Forward-staging personnel who understand the value and impact of joint and combined operations—the United States did just spend twenty years integrating closely with new and old partners alike—is easier than the complex negotiations in weapon sales. But in order to send those personnel, the Defense Department must prioritize tasking authorities and align people and resources by directive to enable deliberately delivered security assistance that reduces the prospect of future war—and its associated costs.

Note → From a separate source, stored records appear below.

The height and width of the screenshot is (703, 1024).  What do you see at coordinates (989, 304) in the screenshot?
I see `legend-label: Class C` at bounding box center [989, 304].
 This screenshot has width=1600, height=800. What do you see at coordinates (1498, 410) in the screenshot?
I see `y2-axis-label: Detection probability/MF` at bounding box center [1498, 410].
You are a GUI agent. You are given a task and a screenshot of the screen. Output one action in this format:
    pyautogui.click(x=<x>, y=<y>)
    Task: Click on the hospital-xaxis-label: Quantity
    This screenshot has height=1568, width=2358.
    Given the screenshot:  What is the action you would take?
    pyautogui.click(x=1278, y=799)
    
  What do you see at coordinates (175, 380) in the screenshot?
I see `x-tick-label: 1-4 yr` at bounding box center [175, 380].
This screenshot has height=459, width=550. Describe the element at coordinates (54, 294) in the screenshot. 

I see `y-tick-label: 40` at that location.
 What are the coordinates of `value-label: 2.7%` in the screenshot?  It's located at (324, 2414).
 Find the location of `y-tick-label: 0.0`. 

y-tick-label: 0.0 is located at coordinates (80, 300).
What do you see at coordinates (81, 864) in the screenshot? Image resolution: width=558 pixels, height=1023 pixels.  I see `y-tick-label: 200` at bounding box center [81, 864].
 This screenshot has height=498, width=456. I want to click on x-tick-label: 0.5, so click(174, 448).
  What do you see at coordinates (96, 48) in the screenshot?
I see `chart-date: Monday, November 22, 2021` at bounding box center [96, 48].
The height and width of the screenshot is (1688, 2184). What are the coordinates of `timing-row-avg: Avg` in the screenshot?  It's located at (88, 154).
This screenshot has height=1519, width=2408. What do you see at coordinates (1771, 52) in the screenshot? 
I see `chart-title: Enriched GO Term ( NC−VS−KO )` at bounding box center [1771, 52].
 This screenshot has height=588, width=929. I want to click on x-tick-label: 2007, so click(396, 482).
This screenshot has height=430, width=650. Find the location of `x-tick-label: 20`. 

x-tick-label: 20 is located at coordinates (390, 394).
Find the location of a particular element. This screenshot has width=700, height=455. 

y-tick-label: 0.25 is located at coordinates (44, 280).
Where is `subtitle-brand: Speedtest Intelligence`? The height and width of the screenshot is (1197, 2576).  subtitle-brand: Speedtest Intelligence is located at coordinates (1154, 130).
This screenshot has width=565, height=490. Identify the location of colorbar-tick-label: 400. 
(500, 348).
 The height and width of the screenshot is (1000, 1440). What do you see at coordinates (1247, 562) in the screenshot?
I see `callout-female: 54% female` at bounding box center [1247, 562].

DoD emphasis on security force assistance capabilities has been uneven in recent years. The Army stood up security force assistance brigades that have been rotating abroad for years, but is struggling to find combatant command support authorities and funding for those operations.
Meanwhile, the Air Force—which recently shut down its only advisor-capable operations units—is now at a deficit for security force assistance despite its success in training and enabling Afghan partners before the 2021 withdrawal. The need for security force assistance grows, and DoD must continue to define and source its security force assistance capabilities to respond to the demand.
Strategic forecasts can presume that a future confrontation—one involving direct US engagement—will be even costlier than the proxy conflict in Ukraine. To avoid that confrontation, there are two options, the United States must shift away from the status quo of talking points about increased cooperation and actively deepen security integration by using security force assistance to demonstrate American commitment to collective security.
In the short term, security force assistance at least alters our competitors’ strategic calculus when considering the plunge into conflict. The US military—still establishing a new, post-Afghanistan identity for an era of strategic competition—is uniquely capable of building those integrated capabilities and deterring costly confrontations. Whether in Europe in the face of Russian aggression, in African countries that are both vulnerable and strategically important, or in defiance of a threat to Taiwan, this is an approach that is both effective and cost-effective.
Security force assistance is a tool that remains underutilized. It is a tool that has proven to enable and facilitate strategic objectives so long as the will to sustain cooperation remains a pillar in American foreign policy. Such initiatives are perfectly suited to the objectives described in the key in the 2022 National Security Strategy: build partnerships, develop and sustain cooperative security, and share the collective security interests of those states opposed to authoritarian power brokers.
Strategic competitors have watched Moscow’s failure to seize control of Ukraine and are as considerate of the lessons from this conflict as we are in the West, if not more so—especially as the cost of the war continues to grow. Failure to preemptively deter aggression through increased security force assistance—a more cost-effective option than funding the defense of a partner after it has been invaded—risks the United States and allies having to foot another heavy bill, in an even more destabilized world, after the next act of aggression.
Ethan Brown is a Senior Fellow at the Mike Rogers Center for Intelligence and Global Affairs at the Center for the Study of the Presidency and Congress. He is an eleven-year veteran of the US Air Force as a special operations joint terminal attack controller with six deployments to multiple combat zones.